COS’È CATTIVA ASSICURAZIONE
Su quest’ultimo aspetto si è detto pienamente concorde anche Massimo D’Alfonso, direttore rami elementari di Sara Assicurazioni: “le Pmi – ha detto – sono mediamente meno sottoassicurate rispetto alla clientela retail, ma non sono correttamente assicurate. Spesso il fatto che nelle aziende microimprese la figura del ceo coincide con quella del proprietario, espone l’azienda a mettere a repentaglio il patrimonio familiare. Ed è per questo che troviamo una maggiore presenza di coperture di responsabilità civile, che è quell’elemento di sensibilità che le aziende sentono di più”. Più si sale di dimensione, più le coperture possono essere ampliate semplicemente perché l’aspetto decisionale sui rischi non è incentrato su una sola figura, ma ci sono dei veri e propri manager. “Quindi anche per le compagnie – ha spiegato D’Alfonso – comunicare in modo univoco con tutte le imprese non è facile. Ci vuole un grado di preparazione, di formazione e di consulenza elevata e diversificata. Su questo si prova quotidianamente a fare formazione, consapevoli del fatto che quella per la piccola e media impresa è l’offerta più complessa che abbiamo come compagnia”.

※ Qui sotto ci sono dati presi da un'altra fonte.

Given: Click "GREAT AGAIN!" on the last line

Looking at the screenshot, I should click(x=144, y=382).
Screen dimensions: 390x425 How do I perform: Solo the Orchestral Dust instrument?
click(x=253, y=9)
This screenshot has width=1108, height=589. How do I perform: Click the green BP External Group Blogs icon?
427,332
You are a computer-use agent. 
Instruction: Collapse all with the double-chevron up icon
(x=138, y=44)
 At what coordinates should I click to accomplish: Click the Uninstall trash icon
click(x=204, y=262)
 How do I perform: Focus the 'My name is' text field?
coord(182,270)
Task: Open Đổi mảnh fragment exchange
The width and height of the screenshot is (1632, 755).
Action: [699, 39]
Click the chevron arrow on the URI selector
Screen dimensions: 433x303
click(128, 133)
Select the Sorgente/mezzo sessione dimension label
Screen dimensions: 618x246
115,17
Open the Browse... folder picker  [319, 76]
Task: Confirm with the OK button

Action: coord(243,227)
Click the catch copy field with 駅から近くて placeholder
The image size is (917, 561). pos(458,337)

LA FORMAZIONE, FATTA SUL CAMPO
Quello di investire sulla formazione è un impegno che le compagnie stanno prendendo molto seriamente. Fabrizio Perna, responsabile formazione commerciale di Reale Mutua ha portato la testimonianza delle attività messe in campo dalla mutua torinese. “Perché la formazione sia efficace – ha detto – è necessario che parta dal basso. Ascoltare il cliente è fondamentale”. In termini di offerta formativa Reale Mutua ha due livelli: da un lato ci sono i supporti commerciali tecnici, dall’altro un master con un approccio molto pratico, rivolto a un pool selezionato di agenzie. “Abbiamo creato questo percorso formativo – ha spiegato Perna – in collaborazione con Cineas e con il contributo dei nostri colleghi della struttura commerciale che vivono la quotidianità delle agenzie”. Il master ha una parte teorica e una pratica che prevede delle visite presso delle aziende. “Gli agenti non hanno bisogno solo di teoria, ma anche di pratica, e dunque mettere i nostri intermediari di fronte al fatto compiuto e far incontrare loro realtà aziendali e situazioni autentiche ha dato sempre feedback positivi. Inoltre – ha aggiunto – il master offre a chi lo frequenta una visione a 360 gradi, mostrando come si possa entrare in un’azienda per proporre una soluzione assicurativa tipicamente property e, in corso di trattativa, possano nascere, ad esempio, esigenze di welfare aziendale”.